### [Article]
Les sociétés défenderesses ont conclu à la prescription de l’action de M. X-A et sur le fond, au débouté des demandes.

Par jugement du 29 novembre 2018, le tribunal de grande instance de Chambéry a :

— déclaré irrecevable car prescrite l’action de M. B X-A formée à l’encontre de la société fiduciaire Herbert Gengoux,

— déclaré recevable l’action de M. B X-A à l’encontre de la selarl Y,

— rejeté les demandes de M. B X-A à l’encontre de la selarl Y sur le fondement de la responsabilité contractuelle,

— condamné M. B X-A à payer à la société fiduciaire Herbert Gengoux la somme de 1.200 euros au titre des frais irrépétibles,

— condamné M. B X-A à payer à la selarl Y la somme de 1.200 euros au titre des frais irrépétibles,

— condamné M. B X-A aux dépens.

M. X-A a interjeté appel de ce jugement.

### [Données]

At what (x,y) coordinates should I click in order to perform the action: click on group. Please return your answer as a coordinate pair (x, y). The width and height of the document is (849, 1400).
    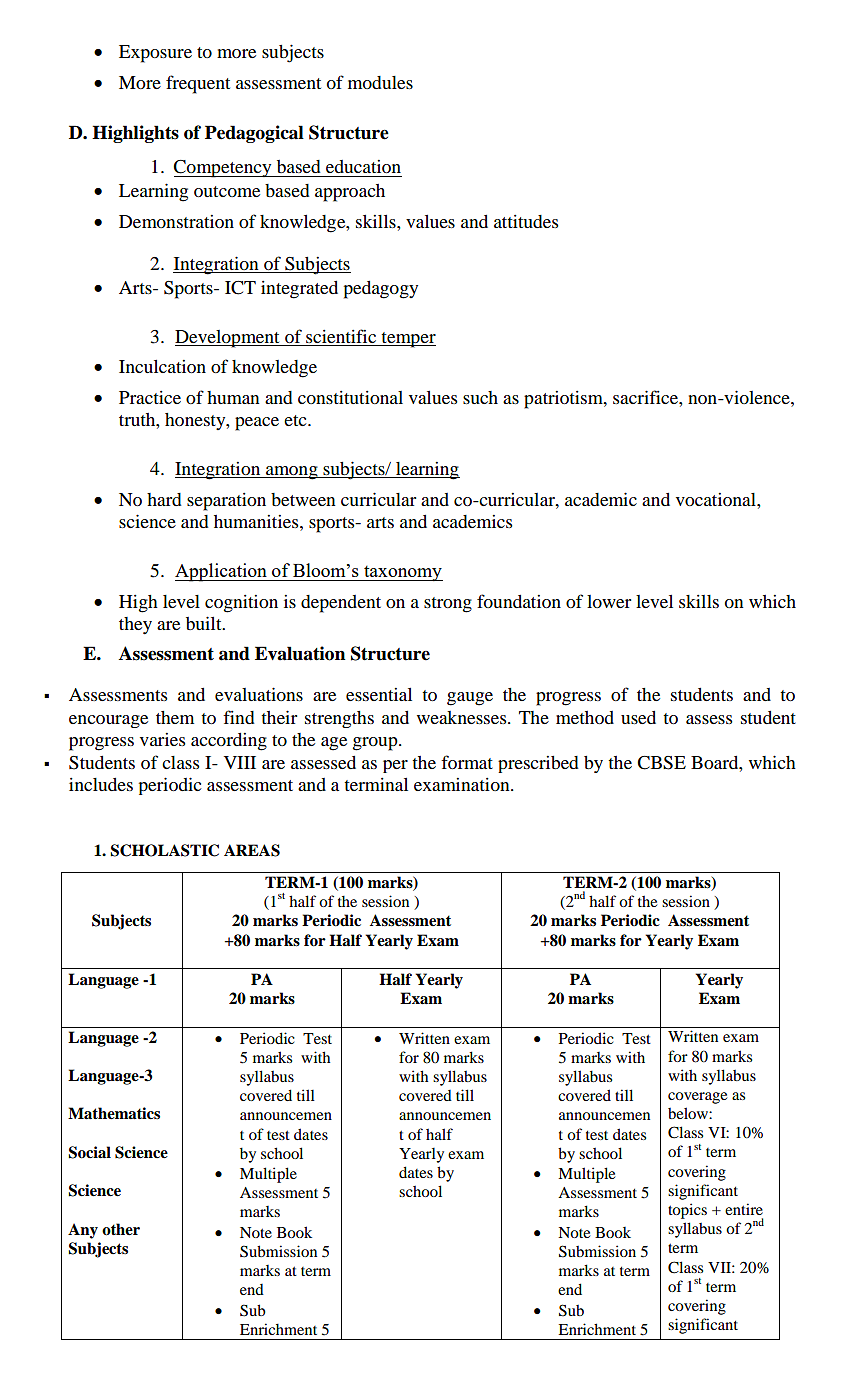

### [Énoncé]
Recopiez sans rien modifier le passage de l'article qui s'ouvre sur les mots contenant « Par jugement du » et se termine par « X-A aux dépens. ».

### [Réponse rédigée]
Par jugement du 29 novembre 2018, le tribunal de grande instance de Chambéry a :

— déclaré irrecevable car prescrite l’action de M. B X-A formée à l’encontre de la société fiduciaire Herbert Gengoux,

— déclaré recevable l’action de M. B X-A à l’encontre de la selarl Y,

— rejeté les demandes de M. B X-A à l’encontre de la selarl Y sur le fondement de la responsabilité contractuelle,

— condamné M. B X-A à payer à la société fiduciaire Herbert Gengoux la somme de 1.200 euros au titre des frais irrépétibles,

— condamné M. B X-A à payer à la selarl Y la somme de 1.200 euros au titre des frais irrépétibles,

— condamné M. B X-A aux dépens.